-  Wednesday 23 October 2019

‘Exports to EU cramped by high costs of standard compliance’

NEW DELHI, MARCH 19
Indian exporters to EU are finding it increasingly difficult to comply with EU’s product and process standards, according to a survey carried out by Ficci. The survey reveals that in some cases the cost of complying with EU standards could be as high as 65% of the production cost of the good.

Exporters of a wide variety of products like grapes, chillies, machinery, textiles, garments, switch-gears, refrigerators, mango, papaya, pineapple and chemicals say high cost of certificates for complying with EU standards and lack of availability of certifying agencies in the country to issue such certificates is making it difficult for them to export to EU.

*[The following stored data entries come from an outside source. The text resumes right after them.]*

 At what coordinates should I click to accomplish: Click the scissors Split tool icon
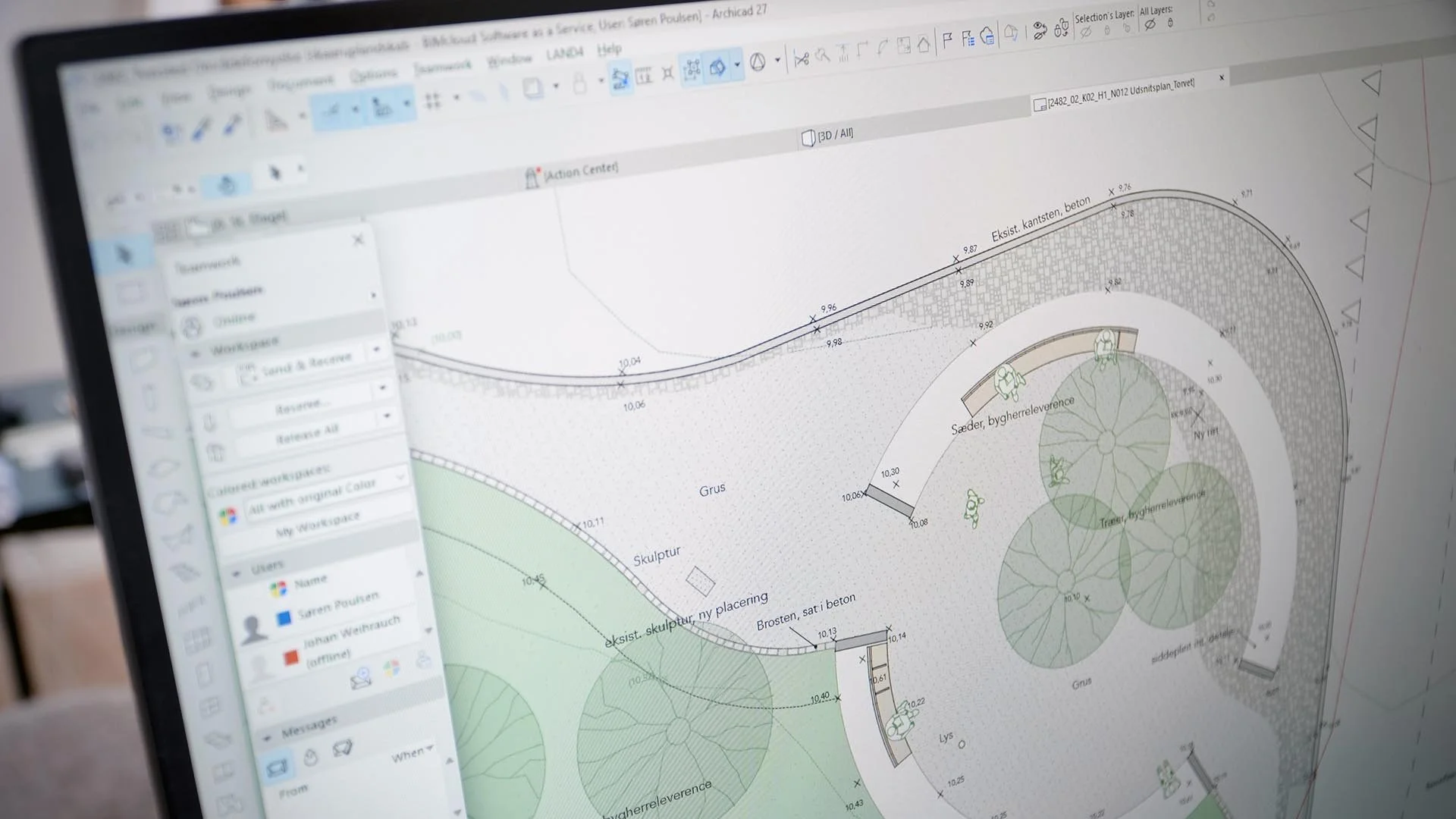(x=801, y=58)
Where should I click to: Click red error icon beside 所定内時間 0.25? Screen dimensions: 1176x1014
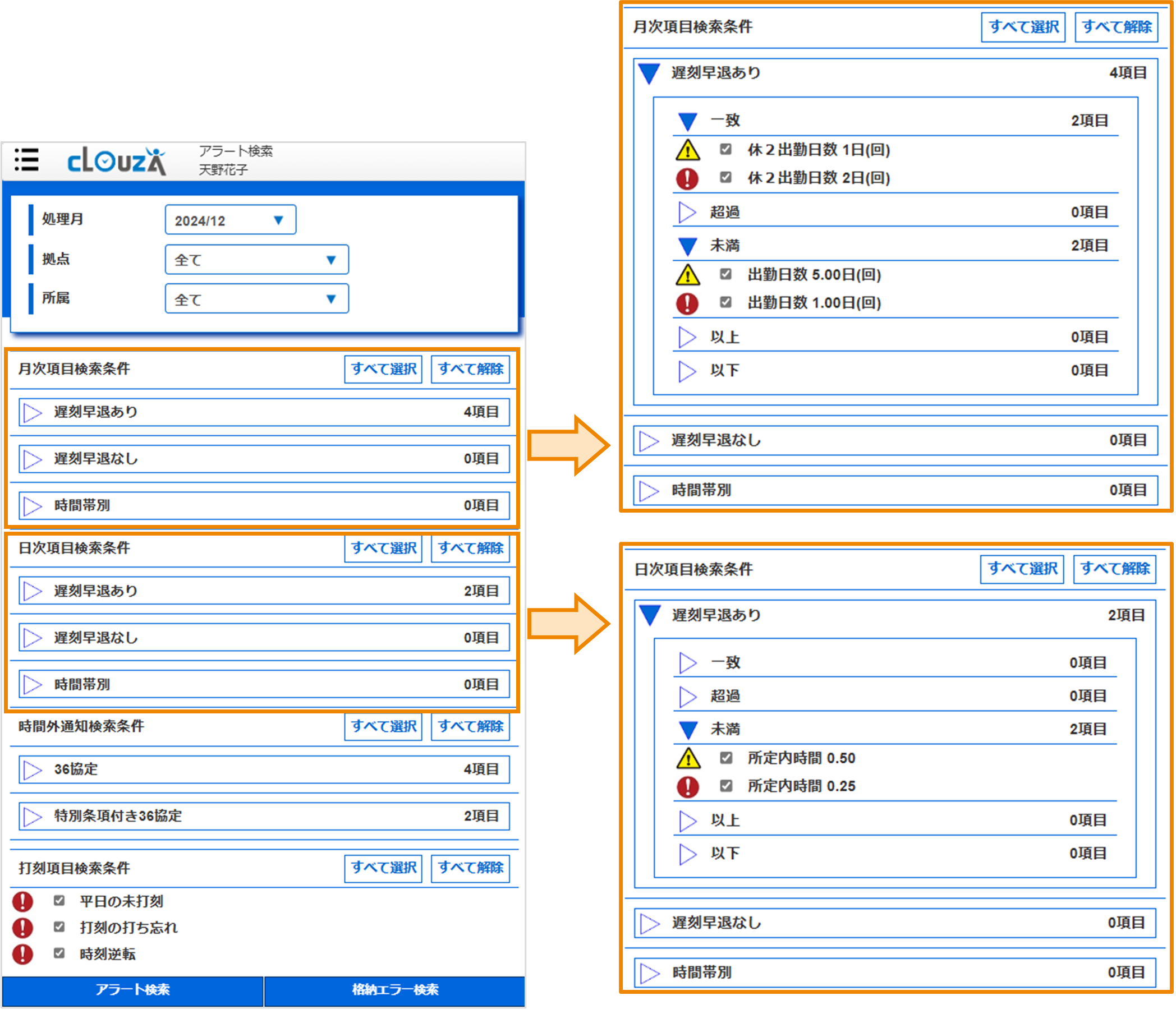click(688, 786)
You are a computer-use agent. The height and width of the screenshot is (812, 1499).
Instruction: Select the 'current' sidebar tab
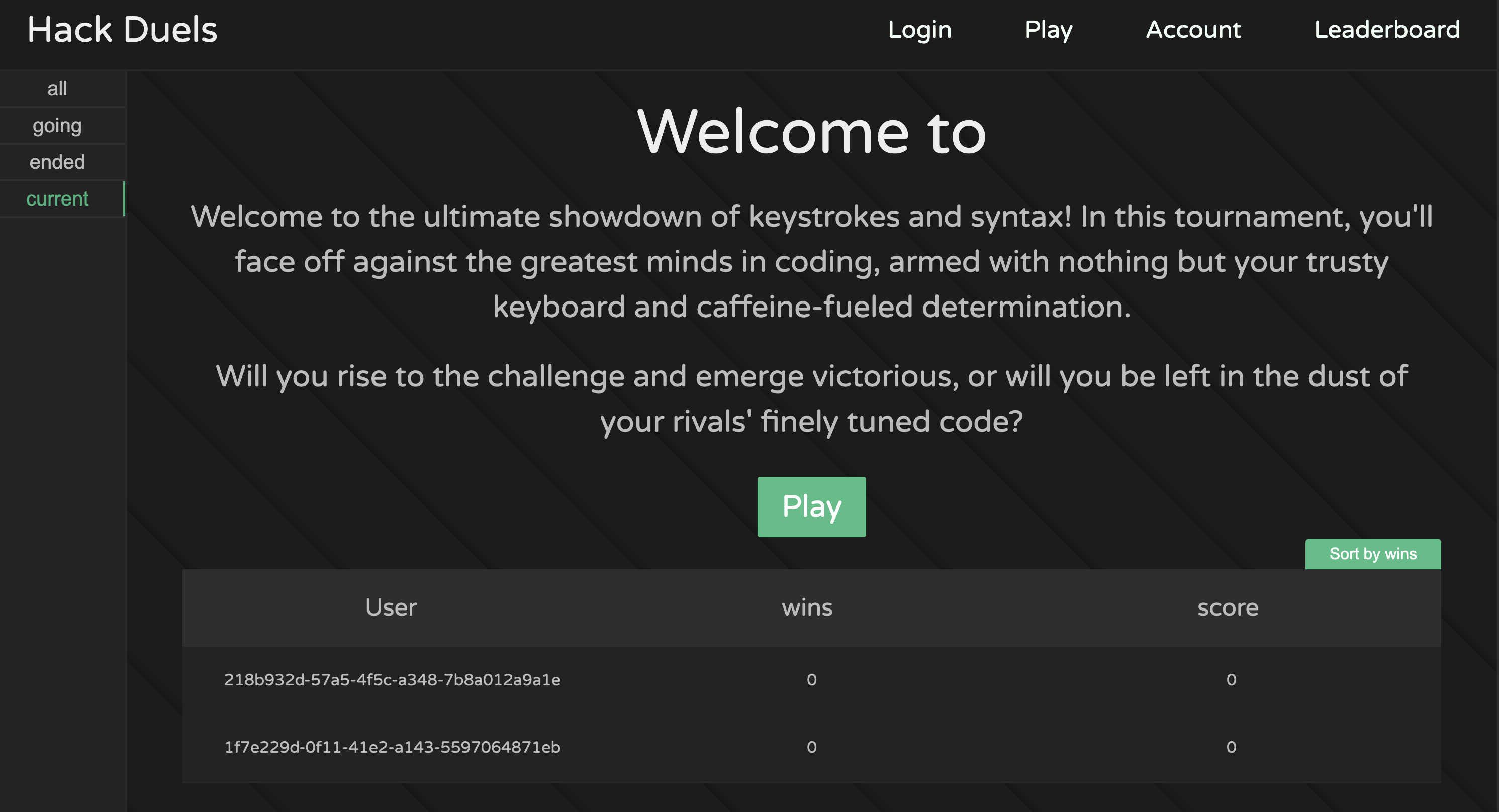[x=57, y=199]
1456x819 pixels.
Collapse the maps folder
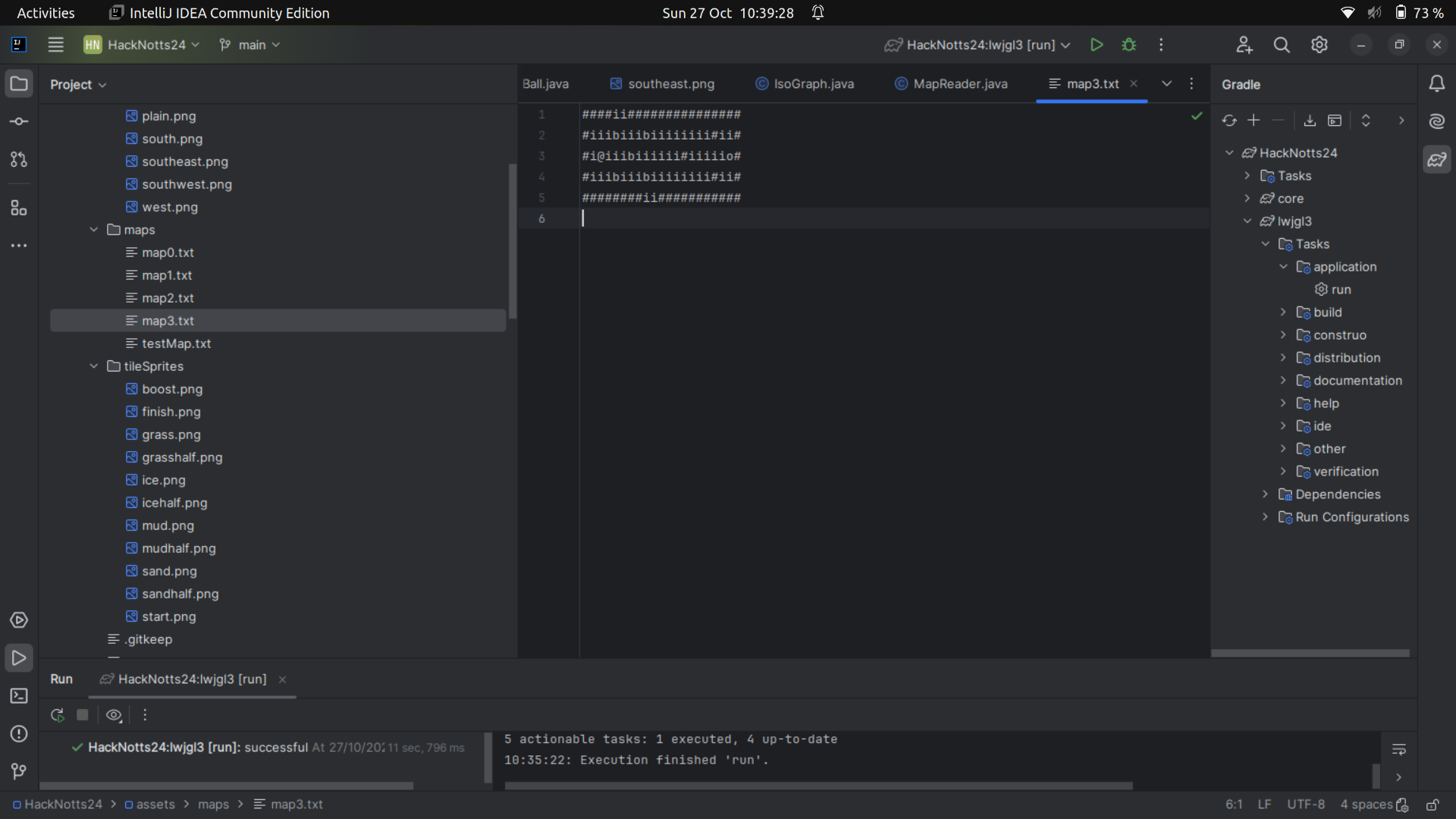(94, 230)
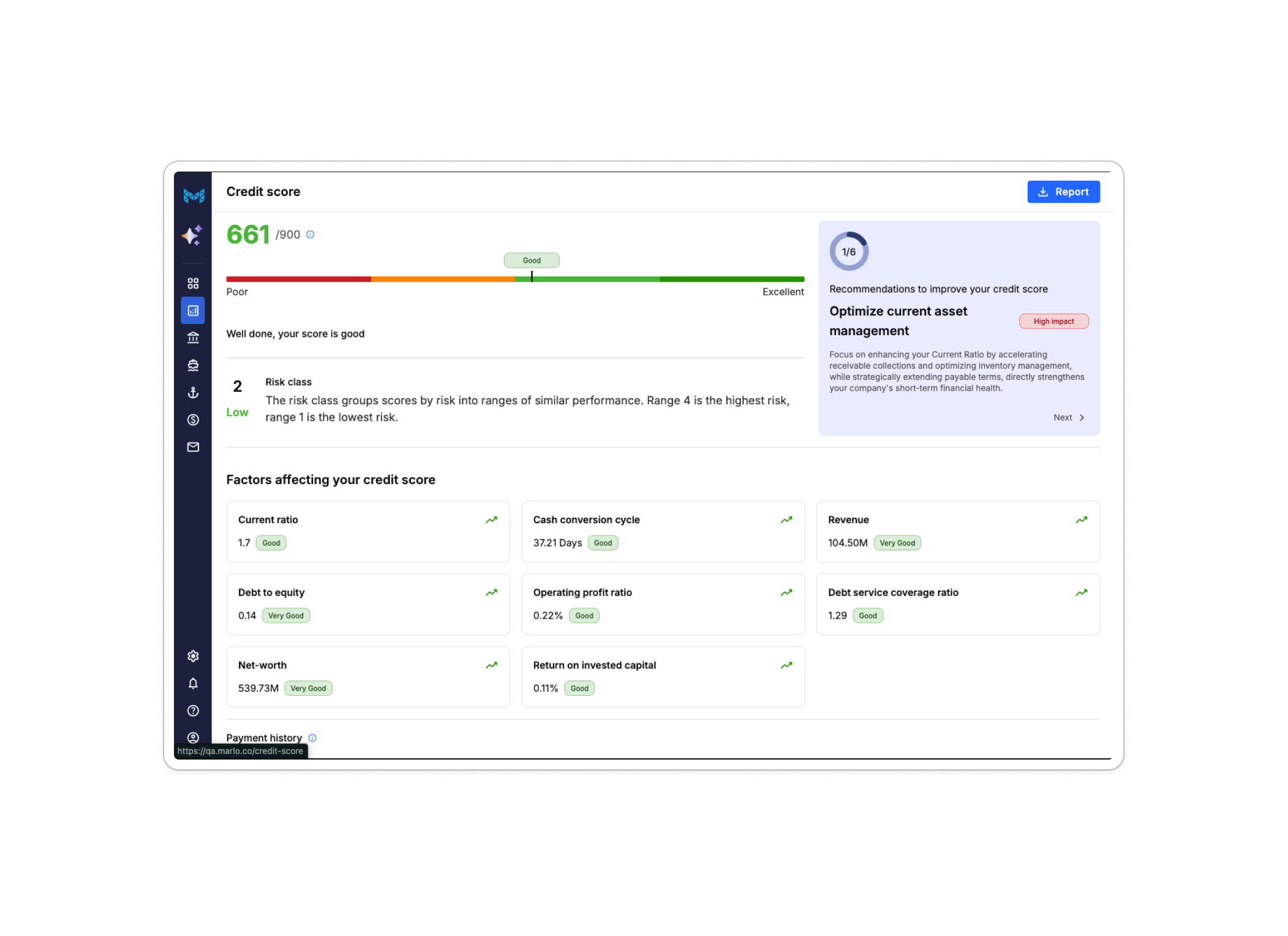This screenshot has height=936, width=1288.
Task: Go to Next recommendation
Action: coord(1069,417)
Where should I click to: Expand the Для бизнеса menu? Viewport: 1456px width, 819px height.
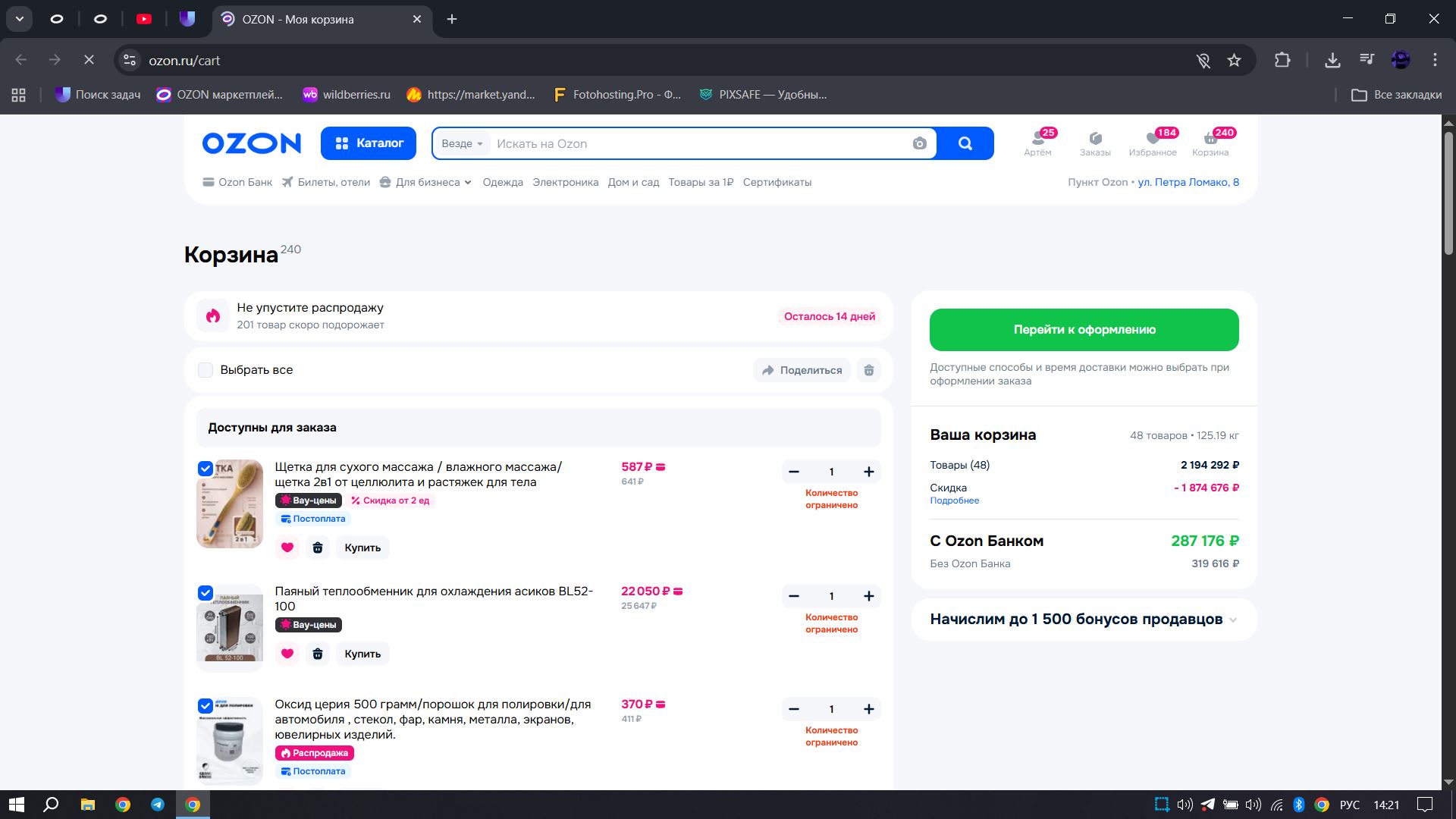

The recommendations of the survey have been submitted to the ministry of commerce and industry. Ficci has requested the government to take it up with EU authorities in the India-EU High Level Trade Group set up recently.

In case of agricultural items, especially fruits, an Indian exporter needs to have a number of certificates like EurepGap Certificate, British Retailers Consortium (BRC) Certificate, Fumigation Certificate, Codex, HACCP Certification, Kosher Certification, ISO 9001 Certification, and Natur’s Choice Certification. Ficci said that the cost of EurepGap certificate comes to Rs 1 lakh per farmer, the cost of BRC certificate is euro 4500 and the cost of Kosher certificate is euro 3500.

Besides this, testing analysis cost for maximum residue level (MRL) for pesticides is close to euro 200 per parameter. All these costs are high not only for small exporters but even for the large size exporters.

In addition to the high cost of complying with standards, Indian exporters of agricultural products are finding it difficult to export to EU because of EU’s categorisation of India as GBR-I country, delay in approval by EU agencies for our processing units of egg and milk products and frequent changes in MRL levels by EU.

Ficci has said that EU’s categorisation of India as a GBR-II country (i.e. Cattle being affected by bovine spongiform encephalopathy [BSE] or madcow disease is unlikely, but not excluded) is hampering our exports of animal products. The delay in redetermining the status of India as GBR-I (no risk of BSE) country is affecting our exports, the survey pointed out.